Justicia y horror
Cada septiembre llega la inauguración del año judicial y el Máximo togado certifica que el sistema no funciona. La denuncia la escuchan el ministro o la ministra, los consejeros del poder judicial, los magistrados, el rey. Todos asienten. Los ciudadanos, víctimas de la patología, esperan entonces que se adoptarán pronto medidas decisivas puesto que el asunto es de trascendencia capital pero, una vez terminado el acto solemne, retirados los velones y colgaduras, el silencio regresa a la sala y empieza afuera, en los juzgados, con el mismo sonsonete, la rutina.Hace diez años, algo más de una cuarta parte de los españoles se confesaban insatisfechos con la justicia; la proporción pasó a ser del 46% en 1995 y, actualmente, ha rebasado el 50%. Al ritmo en que crece el descontento y el sistema no se mueve, se llegará pronto a la perversión que el Estado sostiene, con recursos económicos y humanos, un aparato destinado en la mayoría de sus intervenciones a producir el mal. No en vano, la Justicia está mostrando progresivamente a la luz pública un perfil temible, anacrónico o incluso locoide que invita a apartarse de ella. Apenas un 16% de los españoles confía en sus acciones. Para el resto, la Justicia reside en el corazón de la sociedad como un bloque canceroso capaz de carcomecer la verdad, aplazarla, enterrarla o convertirla en un anhelo carísimo de demostrar.
El sistema funciona de hecho tan mal que los especialistas consignan la imposibilidad de corregirlo. Sería precisa una refundación radical completa de la institución para acomodarla a la naturaleza de nuestro tiempo. En España y en otros países; pero aquí la obsolescencia judicial ha llegado al punto de concretarse en una maquinaria tan rudimentaria que José Juan Toharia -autor de Pleitos tengas- la equipara a un grotesco martillo destinado a construir un Boeing. Con esa antigualla tosca y mellada se golpea la idea de ecuanimidad social, se desbarata la esperanza del castigo justo, se maltrata la protección individual ante el Estado; se rompe, en fin, la confianza de estar viviendo en un espacio ordenado y legítimo, y cabal.

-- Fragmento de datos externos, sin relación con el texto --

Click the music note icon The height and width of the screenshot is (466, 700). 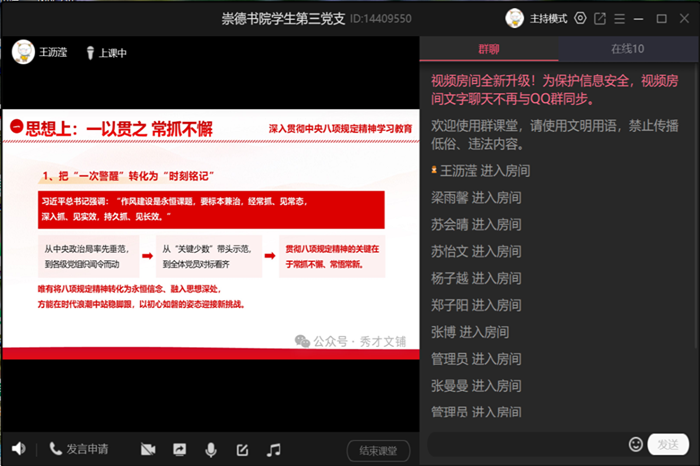coord(273,449)
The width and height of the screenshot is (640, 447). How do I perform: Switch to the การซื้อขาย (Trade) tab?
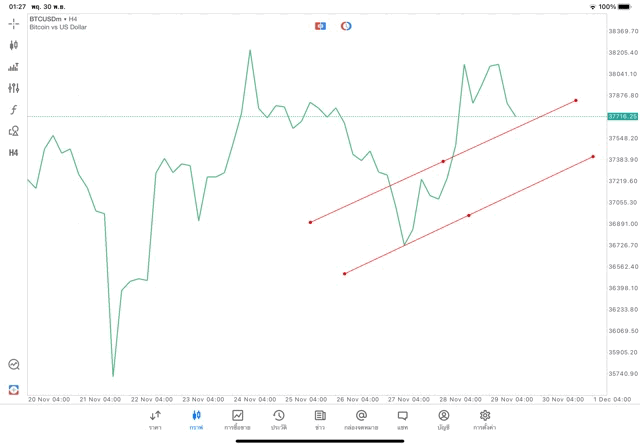(x=237, y=419)
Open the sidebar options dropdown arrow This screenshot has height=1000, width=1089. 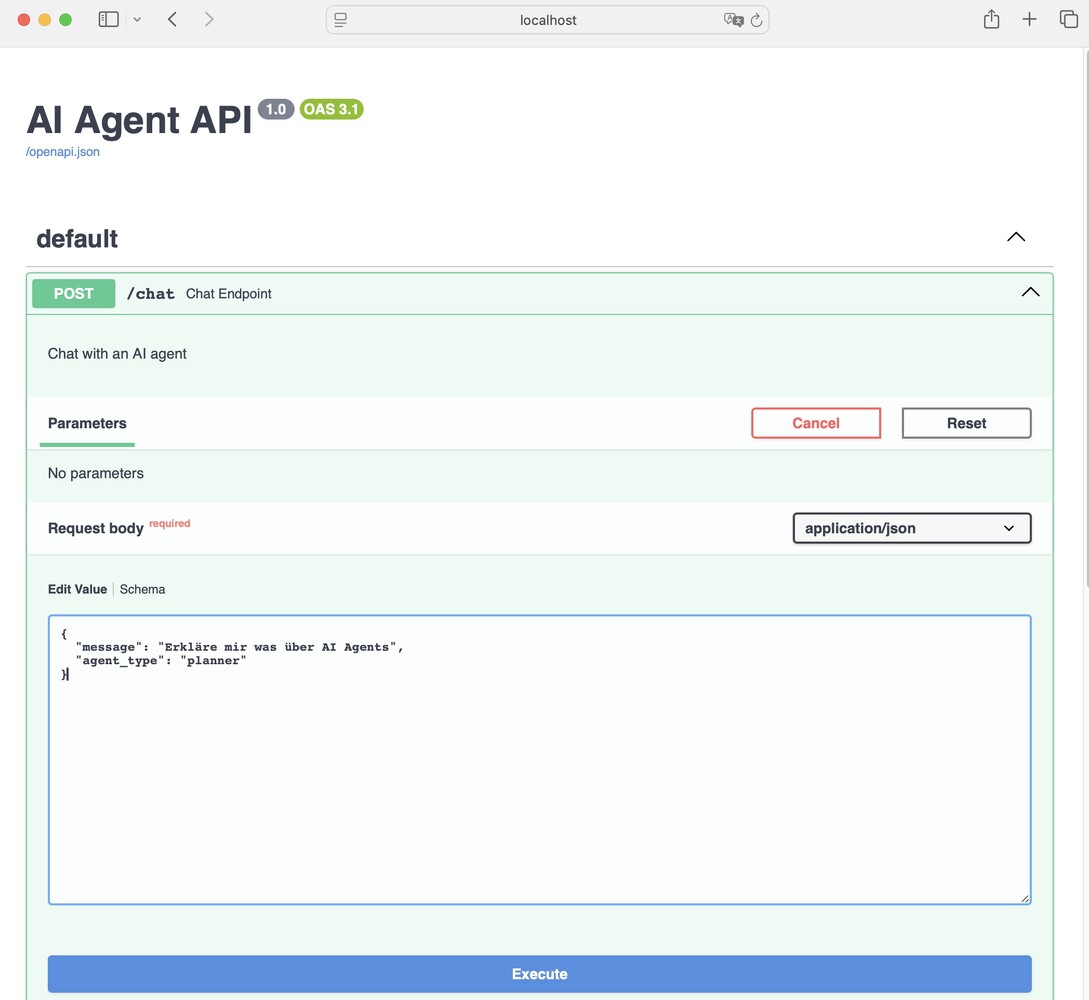[137, 20]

Pocos, incluso los magistrados, deniegan los vicios de nuestro sistema. Aplauden, por el contrario al presidente del Tribunal Supremo cuando ante su Majestad implora una urgente solución a este horror. Pero nadie, contra lo que podría esperarse, toma en sus manos el problema. Ningún gobierno español del siglo XX lo ha emprendido, mientras la degeneración, la corrupción y el daño continuaban creciendo ante sus ojos.
Han abundado los presupuestos para mejorar la circulación en las carreteras, por ejemplo, pero los procedimientos judiciales pueden continuar a pasó de caballerías. Hasta el Código Civil o el concepto del Código Penal responden como piezas a la misma inercia. Ni los pocos jueces por habitante que existen en España, casi cuatro veces menos que en Alemania, están bien cualificados para atender a los litigios modernos, ni dan abasto para atender a los antiguos.
Las instalaciones, los recursos técnicos son insuficientes pero aún doblándolos no alcanzarían a solventar una legislación donde se reconocen nada menos que 89 variantes procesales; es decir, una fronda perfecta para hallar burladeros y perfeccionar dilaciones que siempre benefician al granuja.
Mediante la ingente acumulación de asuntos, con los defectos de instrucción a cargo de magistrados sin competencia bastante, con las carencias técnicas, con los recursos a las trampas que propician el fárrago y la oscuridad, con la galopante contaminación política, la potencia de crear injusticia progresa sin cesar.
¿Por qué no se acaba con esta situación? No hay ya pretexto suficiente que contrarreste la magnitud de un caos donde podría quemarse la democracia entera. El Consejo General, el Tribunal Supremo, el Gobierno, la ministra, los doctores, conocen esta mefítica progresión del mal. Mantener las cosas como están cubre de pestilencia a todos.